- [The exercise]
Report every line of the records below that contains the string "link", treating uppercase and lowercase letters as distinct.

Dataset excerpt
※ ※ ※

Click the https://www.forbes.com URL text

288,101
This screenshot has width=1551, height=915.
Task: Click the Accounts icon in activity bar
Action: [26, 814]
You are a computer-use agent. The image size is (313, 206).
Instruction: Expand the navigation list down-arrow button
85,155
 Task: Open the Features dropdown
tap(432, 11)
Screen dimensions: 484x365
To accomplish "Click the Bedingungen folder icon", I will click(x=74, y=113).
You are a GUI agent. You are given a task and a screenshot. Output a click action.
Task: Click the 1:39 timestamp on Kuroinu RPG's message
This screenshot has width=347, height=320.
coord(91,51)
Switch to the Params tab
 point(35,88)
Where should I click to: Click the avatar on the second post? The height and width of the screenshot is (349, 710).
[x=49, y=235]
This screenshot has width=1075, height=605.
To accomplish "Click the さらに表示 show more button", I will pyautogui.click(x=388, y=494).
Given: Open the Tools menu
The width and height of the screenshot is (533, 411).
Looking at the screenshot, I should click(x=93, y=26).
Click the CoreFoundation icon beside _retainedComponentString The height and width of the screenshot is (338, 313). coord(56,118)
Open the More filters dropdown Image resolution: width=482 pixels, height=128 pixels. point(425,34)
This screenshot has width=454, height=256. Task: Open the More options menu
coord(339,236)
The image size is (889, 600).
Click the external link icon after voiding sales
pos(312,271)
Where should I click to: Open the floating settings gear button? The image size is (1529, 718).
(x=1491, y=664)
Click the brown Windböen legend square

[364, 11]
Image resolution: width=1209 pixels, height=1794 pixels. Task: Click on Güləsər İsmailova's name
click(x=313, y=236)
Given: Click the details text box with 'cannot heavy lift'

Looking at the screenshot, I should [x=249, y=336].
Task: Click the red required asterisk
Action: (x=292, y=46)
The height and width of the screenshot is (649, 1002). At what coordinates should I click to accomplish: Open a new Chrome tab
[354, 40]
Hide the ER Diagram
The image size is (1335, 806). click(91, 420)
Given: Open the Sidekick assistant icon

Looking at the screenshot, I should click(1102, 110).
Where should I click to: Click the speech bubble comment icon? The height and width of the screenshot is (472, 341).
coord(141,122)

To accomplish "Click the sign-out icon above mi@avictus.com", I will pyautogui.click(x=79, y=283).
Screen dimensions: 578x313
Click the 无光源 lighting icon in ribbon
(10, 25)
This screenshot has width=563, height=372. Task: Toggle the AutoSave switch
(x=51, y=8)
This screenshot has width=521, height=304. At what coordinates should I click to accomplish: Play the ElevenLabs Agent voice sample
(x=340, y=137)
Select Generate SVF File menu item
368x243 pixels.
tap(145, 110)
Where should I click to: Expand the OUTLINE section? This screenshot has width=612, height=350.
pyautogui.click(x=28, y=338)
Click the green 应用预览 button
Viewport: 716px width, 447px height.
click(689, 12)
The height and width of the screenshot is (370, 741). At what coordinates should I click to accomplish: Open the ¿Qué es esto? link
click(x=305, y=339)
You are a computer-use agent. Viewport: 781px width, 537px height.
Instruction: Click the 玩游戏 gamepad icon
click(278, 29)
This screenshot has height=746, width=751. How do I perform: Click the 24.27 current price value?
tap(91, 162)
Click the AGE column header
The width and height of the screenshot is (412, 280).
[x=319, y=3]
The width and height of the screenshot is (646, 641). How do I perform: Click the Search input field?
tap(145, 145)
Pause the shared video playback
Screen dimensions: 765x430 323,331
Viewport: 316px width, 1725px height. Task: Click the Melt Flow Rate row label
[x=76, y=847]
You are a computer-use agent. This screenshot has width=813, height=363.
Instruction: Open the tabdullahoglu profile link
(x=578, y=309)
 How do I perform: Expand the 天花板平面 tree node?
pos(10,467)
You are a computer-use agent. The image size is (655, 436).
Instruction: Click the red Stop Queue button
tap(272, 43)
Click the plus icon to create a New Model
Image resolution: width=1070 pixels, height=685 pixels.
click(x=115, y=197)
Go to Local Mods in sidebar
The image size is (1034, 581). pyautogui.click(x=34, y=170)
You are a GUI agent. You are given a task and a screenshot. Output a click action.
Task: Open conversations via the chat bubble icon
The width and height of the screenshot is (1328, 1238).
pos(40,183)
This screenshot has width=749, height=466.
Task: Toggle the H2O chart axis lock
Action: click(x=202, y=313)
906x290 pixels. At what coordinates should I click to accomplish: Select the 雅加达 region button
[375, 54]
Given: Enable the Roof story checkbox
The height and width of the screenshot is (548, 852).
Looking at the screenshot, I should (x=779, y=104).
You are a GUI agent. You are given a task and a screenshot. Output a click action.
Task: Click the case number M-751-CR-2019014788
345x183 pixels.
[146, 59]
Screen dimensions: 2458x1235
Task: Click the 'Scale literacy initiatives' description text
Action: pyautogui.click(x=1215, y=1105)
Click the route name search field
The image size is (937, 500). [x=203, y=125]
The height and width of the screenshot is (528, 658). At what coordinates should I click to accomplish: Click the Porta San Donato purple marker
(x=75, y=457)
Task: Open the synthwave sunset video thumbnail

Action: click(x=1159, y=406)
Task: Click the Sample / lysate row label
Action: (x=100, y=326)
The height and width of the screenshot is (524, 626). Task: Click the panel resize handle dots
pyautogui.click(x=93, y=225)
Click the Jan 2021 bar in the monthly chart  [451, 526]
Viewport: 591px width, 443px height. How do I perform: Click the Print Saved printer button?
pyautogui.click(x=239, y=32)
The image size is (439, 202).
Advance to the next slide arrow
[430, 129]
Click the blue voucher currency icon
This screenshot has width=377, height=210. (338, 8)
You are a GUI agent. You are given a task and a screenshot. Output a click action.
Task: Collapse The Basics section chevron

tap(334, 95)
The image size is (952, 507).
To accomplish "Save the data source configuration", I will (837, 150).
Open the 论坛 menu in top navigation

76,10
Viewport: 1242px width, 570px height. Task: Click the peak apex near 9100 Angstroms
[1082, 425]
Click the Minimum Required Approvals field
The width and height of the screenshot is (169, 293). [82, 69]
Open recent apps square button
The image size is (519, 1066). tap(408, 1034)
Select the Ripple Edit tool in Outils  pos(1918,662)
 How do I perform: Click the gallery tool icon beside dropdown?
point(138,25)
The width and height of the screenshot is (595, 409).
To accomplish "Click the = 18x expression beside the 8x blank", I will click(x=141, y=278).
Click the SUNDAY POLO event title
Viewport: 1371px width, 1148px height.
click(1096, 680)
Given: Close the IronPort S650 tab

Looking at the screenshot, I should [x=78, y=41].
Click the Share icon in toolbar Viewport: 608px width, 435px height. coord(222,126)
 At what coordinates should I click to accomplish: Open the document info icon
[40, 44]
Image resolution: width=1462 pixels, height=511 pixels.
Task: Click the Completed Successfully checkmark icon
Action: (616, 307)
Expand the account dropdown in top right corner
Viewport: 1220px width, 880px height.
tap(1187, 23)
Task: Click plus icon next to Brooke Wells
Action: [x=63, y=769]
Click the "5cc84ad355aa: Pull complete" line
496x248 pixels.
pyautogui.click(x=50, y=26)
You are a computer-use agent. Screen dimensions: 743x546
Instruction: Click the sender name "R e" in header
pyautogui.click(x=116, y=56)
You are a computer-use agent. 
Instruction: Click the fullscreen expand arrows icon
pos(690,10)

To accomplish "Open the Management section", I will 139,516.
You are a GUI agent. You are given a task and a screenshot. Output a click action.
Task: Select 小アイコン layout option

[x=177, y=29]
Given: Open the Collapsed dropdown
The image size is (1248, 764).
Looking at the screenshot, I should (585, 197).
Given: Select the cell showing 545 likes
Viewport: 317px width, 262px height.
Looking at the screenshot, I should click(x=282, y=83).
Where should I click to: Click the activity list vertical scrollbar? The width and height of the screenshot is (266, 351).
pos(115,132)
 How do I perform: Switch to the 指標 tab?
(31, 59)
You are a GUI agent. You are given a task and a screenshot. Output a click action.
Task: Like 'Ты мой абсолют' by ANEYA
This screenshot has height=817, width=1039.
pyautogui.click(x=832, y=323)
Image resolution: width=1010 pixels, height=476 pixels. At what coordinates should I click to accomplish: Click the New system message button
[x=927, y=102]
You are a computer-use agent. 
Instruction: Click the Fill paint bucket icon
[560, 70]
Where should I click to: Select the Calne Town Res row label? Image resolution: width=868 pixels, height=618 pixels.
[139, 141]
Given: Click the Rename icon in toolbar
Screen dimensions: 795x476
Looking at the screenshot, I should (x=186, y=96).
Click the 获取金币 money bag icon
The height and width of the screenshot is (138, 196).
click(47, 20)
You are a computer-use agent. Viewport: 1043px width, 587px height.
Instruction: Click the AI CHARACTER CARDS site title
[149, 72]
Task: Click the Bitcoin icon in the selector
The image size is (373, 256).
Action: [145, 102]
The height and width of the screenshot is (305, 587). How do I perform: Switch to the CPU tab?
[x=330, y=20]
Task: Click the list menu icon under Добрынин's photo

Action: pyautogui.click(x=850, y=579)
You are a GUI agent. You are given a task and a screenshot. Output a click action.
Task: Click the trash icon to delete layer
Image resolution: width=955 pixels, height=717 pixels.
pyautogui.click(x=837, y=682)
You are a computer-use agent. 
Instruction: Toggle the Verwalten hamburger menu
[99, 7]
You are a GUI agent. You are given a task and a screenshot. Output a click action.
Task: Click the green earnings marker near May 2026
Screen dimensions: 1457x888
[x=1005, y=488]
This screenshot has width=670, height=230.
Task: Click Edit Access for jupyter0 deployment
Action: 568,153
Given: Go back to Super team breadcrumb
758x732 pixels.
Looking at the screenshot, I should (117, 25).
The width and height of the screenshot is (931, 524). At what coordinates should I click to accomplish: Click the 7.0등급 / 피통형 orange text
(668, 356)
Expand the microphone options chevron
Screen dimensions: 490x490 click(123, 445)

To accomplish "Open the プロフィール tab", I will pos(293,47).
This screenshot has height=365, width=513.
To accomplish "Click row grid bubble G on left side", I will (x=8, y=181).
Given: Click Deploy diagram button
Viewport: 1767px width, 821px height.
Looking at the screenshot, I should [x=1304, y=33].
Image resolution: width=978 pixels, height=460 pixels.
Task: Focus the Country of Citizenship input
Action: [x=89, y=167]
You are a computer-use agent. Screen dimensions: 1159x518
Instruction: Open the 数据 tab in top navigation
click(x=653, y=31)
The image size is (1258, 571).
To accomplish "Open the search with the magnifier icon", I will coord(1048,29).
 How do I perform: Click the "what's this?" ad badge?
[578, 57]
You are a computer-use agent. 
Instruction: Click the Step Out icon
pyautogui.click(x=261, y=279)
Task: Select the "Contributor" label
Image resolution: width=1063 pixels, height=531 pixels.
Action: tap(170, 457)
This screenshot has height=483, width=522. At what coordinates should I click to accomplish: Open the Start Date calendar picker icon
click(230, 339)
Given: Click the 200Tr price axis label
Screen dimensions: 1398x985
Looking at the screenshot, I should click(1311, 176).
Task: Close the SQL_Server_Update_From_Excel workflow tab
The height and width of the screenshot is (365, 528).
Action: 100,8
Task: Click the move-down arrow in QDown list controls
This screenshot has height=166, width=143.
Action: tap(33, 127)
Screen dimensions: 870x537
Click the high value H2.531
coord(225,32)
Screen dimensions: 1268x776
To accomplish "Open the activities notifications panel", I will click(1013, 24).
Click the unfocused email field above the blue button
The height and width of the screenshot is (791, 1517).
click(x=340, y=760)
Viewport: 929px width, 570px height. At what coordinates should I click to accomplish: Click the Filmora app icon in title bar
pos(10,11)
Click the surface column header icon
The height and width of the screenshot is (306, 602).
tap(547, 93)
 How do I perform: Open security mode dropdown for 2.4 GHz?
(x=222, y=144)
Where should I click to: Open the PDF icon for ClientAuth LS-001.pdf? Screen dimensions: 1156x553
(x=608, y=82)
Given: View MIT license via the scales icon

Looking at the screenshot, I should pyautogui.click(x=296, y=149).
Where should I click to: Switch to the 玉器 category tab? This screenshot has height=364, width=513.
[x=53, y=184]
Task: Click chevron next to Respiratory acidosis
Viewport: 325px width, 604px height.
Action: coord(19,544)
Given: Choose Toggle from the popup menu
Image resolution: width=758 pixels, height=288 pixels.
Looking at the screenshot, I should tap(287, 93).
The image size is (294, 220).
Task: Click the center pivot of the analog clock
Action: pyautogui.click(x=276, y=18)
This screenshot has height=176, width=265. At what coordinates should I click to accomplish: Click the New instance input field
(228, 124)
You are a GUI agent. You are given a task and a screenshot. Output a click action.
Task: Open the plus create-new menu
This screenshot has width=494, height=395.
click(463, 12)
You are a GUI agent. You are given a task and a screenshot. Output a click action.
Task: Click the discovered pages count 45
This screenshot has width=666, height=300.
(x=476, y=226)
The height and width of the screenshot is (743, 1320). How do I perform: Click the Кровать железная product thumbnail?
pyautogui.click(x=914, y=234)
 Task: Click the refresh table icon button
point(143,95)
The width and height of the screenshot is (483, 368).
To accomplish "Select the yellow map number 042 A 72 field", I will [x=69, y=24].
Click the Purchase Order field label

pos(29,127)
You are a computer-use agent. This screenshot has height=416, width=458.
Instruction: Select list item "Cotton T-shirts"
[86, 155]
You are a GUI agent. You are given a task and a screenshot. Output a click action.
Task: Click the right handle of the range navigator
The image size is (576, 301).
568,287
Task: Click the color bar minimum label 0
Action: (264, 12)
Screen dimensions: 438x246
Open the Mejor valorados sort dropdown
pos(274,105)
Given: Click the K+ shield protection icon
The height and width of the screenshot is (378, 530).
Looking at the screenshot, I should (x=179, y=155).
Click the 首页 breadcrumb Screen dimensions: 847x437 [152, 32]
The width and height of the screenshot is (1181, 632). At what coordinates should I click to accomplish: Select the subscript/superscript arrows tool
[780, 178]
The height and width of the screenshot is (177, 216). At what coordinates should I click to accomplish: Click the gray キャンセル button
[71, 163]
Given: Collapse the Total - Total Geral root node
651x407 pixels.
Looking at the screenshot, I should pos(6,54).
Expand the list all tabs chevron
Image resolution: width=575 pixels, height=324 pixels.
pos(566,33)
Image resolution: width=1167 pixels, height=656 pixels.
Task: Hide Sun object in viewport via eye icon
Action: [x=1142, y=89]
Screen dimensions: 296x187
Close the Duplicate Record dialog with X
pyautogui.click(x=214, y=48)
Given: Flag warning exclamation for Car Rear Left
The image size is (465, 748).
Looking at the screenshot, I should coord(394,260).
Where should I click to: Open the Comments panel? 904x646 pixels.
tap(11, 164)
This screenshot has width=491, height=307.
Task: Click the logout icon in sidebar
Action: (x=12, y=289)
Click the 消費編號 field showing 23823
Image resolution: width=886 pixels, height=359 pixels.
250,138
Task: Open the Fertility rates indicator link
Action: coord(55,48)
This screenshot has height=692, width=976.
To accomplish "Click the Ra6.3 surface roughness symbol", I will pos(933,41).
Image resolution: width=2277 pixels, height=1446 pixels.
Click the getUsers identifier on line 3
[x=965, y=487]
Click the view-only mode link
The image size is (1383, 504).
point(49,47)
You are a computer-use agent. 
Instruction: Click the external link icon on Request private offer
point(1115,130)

※ ※ ※

- [Answer to this exercise]
Click the external link icon after voiding sales
The height and width of the screenshot is (370, 741). At what coordinates should I click to accomplish: Open the ¿Qué es esto? link
Instruction: Open the tabdullahoglu profile link
Task: Open the Fertility rates indicator link
Click the view-only mode link
Instruction: Click the external link icon on Request private offer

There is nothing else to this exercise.